What pushed Theo Epstein over the edge in making Miguel Montero decision: ‘It screamed out’

 

White Sox willing to overlook 'rough' patches as healthy Carlos Rodon returns

White Sox willing to overlook 'rough' patches as healthy Carlos Rodon returns

The two fastballs that soared to the backstop on Wednesday night should give you a strong indication that Carlos Rodon was far from perfect.

But in making his first start of the 2017 season, the White Sox pitcher also offered his team plenty of signals that his health isn’t going to be an issue.

Rodon returned to the mound for the first time since last September and brought the goods that made him one of baseball’s top pitching prospects several years ago.

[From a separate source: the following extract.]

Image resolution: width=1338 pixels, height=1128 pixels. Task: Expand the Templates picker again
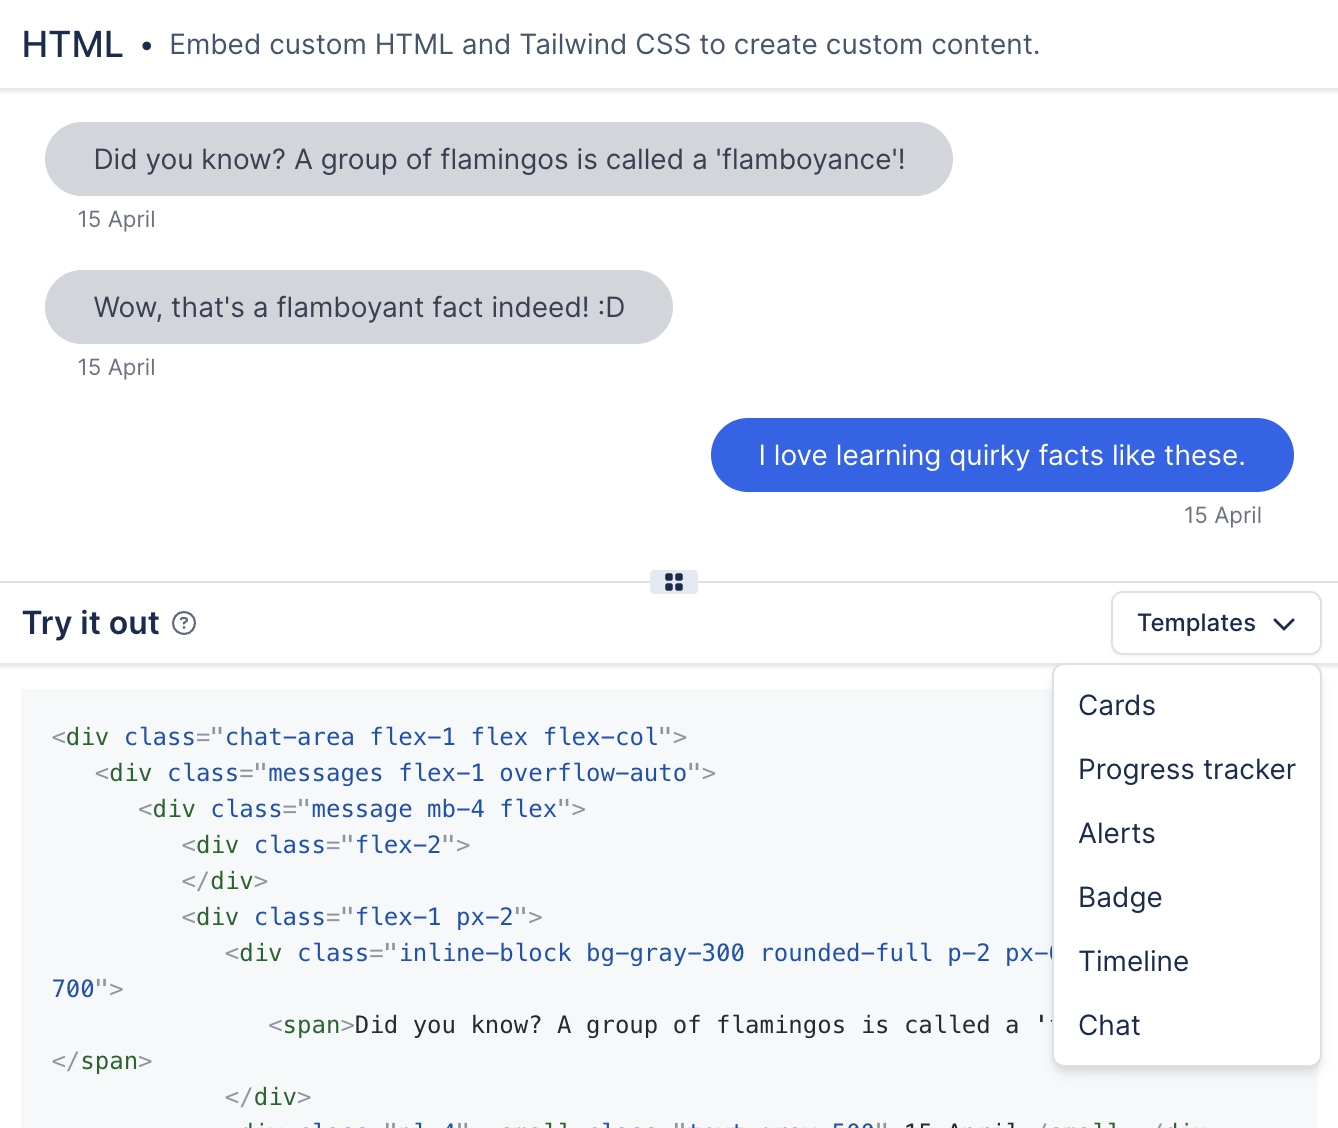(1216, 623)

Given he’d missed three months with bursitis in the left shoulder and the potential value he offers to a franchise only half a season into its first rebuild in 20 years, that was plenty for the White Sox to overlook the rust Rodon showed in a 12-3 White Sox loss to the New York Yankees at Guaranteed Rate Field.

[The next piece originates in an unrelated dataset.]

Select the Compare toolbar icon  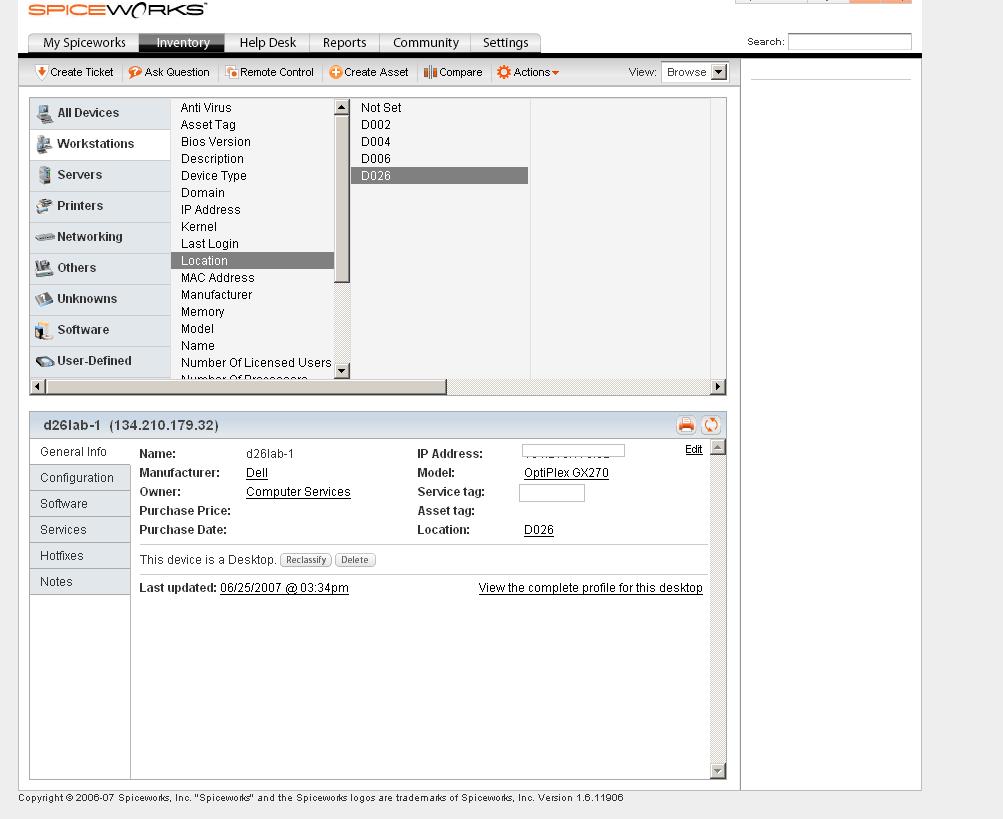(x=452, y=71)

“He started a little rough early obviously, got some high pitch counts,” manager Rick Renteria said. “And then he kind of settled down.

“Having him back in the rotation and getting him back out there on the big league field, coming out of there feeling good, healthy. I'm sure he will continue to get better as he continues to get out there and move forward.”

Renteria said he wasn’t surprised that Rodon struggled with his command as much as he did against the Yankees. The issues the pitcher displayed in uncorking a pair of wild pitches, walking six batters and throwing strikes on only 41 of 94 pitches were also present during Rodon’s four rehab starts in the minors.

But as long as the stuff was there, the White Sox would be OK with any issues that accompanied the performance. Rodon began to alleviate those concerns immediately when he earned a called strike on the game’s first pitch with a 93-mph fastball to Brett Gardner. Featuring a four-seamer with an absurd amount of movement and a nasty slider he struggled to control, Rodon checked all the boxes the White Sox hoped for from a pitcher they believe will be a frontline starter for years to come. Rodon also was pleased by how he felt before, during and after the contest.

“I was pretty excited,” Rodon said. “I was going a little fast in the first. But it was good to be out there. Next time out, it’ll hopefully be a little better. Arm feels good, body feels good, all you can ask for.”

Well, it’s not ALL you can ask for, but it’s pretty damn good out of the gate given how slow Rodon’s return took. His four-seam fastball averaged 94.9 mph according to BrooksBaseball.Net and touched 97 mph. His two-seamer averaged 94.4 mph and touched 95. And his slider, though he couldn’t control it, nor locate it for a strike, averaged 86 mph.

“You could see (Omar Narvaez) going over to try to catch some balls that were having tremendous run,” Renteria said. “That's (Rodon). He's got some tremendous life, he's just trying to harness it the best that he can and being able to execute where he wants to get as many strikes as possible.”

[VIVID SEATS: Get your White Sox tickets here]

The strikes were about the only thing Rodon didn’t bring with him. He walked Gardner to start the game and issued two more free passes after a Tim Anderson error allowed a run to score and extended the first inning. Rodon threw 37 pitches in the first, only 15 for strikes.

He also reached a full count to each of the batters he faced in the second inning. Rodon walked two more with two outs in the third inning after he’d retired six batters in a row.

And there were those pesky first-inning wild pitches that resembled something out of ‘Bull Durham.’

But all in all, Rodon and the White Sox ultimately saw enough in the first outing to be pleased.

“Great stuff, great life, but the goal is to put it in the zone and let them swing it to get guys out early,” Rodon said. “That’s not what happened. I’ll get back to that.”

“It’s a tough loss, but it’s better to be with the guys out on the field grinding than sitting on the couch and watching, for sure.”